Conclusions This paper presents an improved YOLOv8n-based algorithm for multi-scale infrared target detection in UAV applications. The GCFM module achieves lightweight feature extraction through GhostConv by replacing standard convolutions with cheap operations, maintaining feature expressiveness while reducing computational burden. The EMIM module enhances feature representation via the EMA attention mechanism, which captures both channel and spatial dependencies through cross-dimensional interaction without dimensionality reduction.

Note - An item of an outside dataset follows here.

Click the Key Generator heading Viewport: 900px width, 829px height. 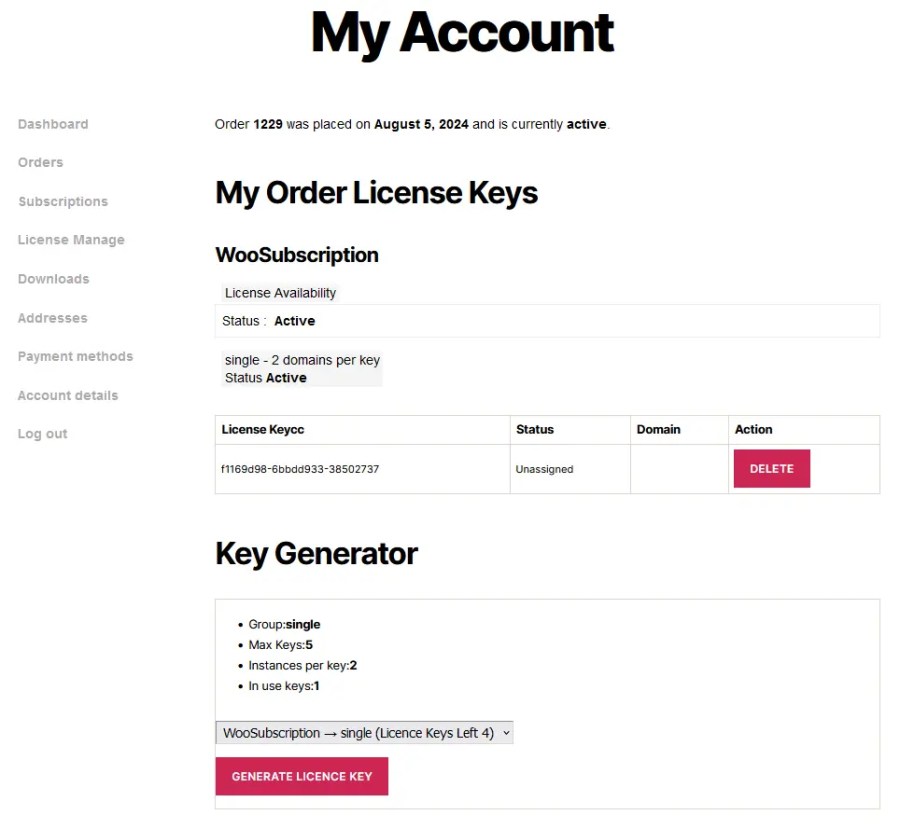pyautogui.click(x=316, y=553)
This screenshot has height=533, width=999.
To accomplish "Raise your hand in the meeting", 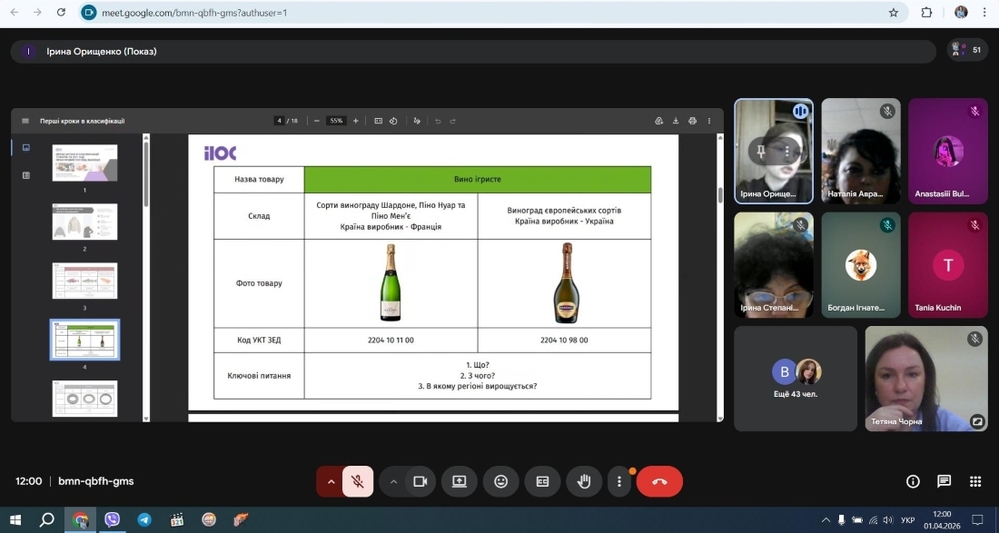I will (x=584, y=482).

The ASFFH module improves multi-scale fusion through adaptive weight allocation, effectively resolving feature pyramid inconsistencies and suppressing gradient conflicts. The ATFL loss function optimizes the training process through dynamic threshold adjustment, applying different modulation strategies to samples based on confidence levels and alleviating class imbalance issues. The experimental results demonstrate that the proposed algorithm strikes an excellent balance between detection accuracy and model complexity, with strong cross-scene generalization capability. The method achieves state-of-the-art performance on multiple infrared datasets while maintaining low computational requirements, making it well-suited for real-time infrared target detection tasks on resource-constrained UAV platforms. Future work will focus on hardware deployment optimization, model quantization and pruning techniques, and further improvements to real-time performance and energy efficiency to adapt to more demanding engineering application requirements.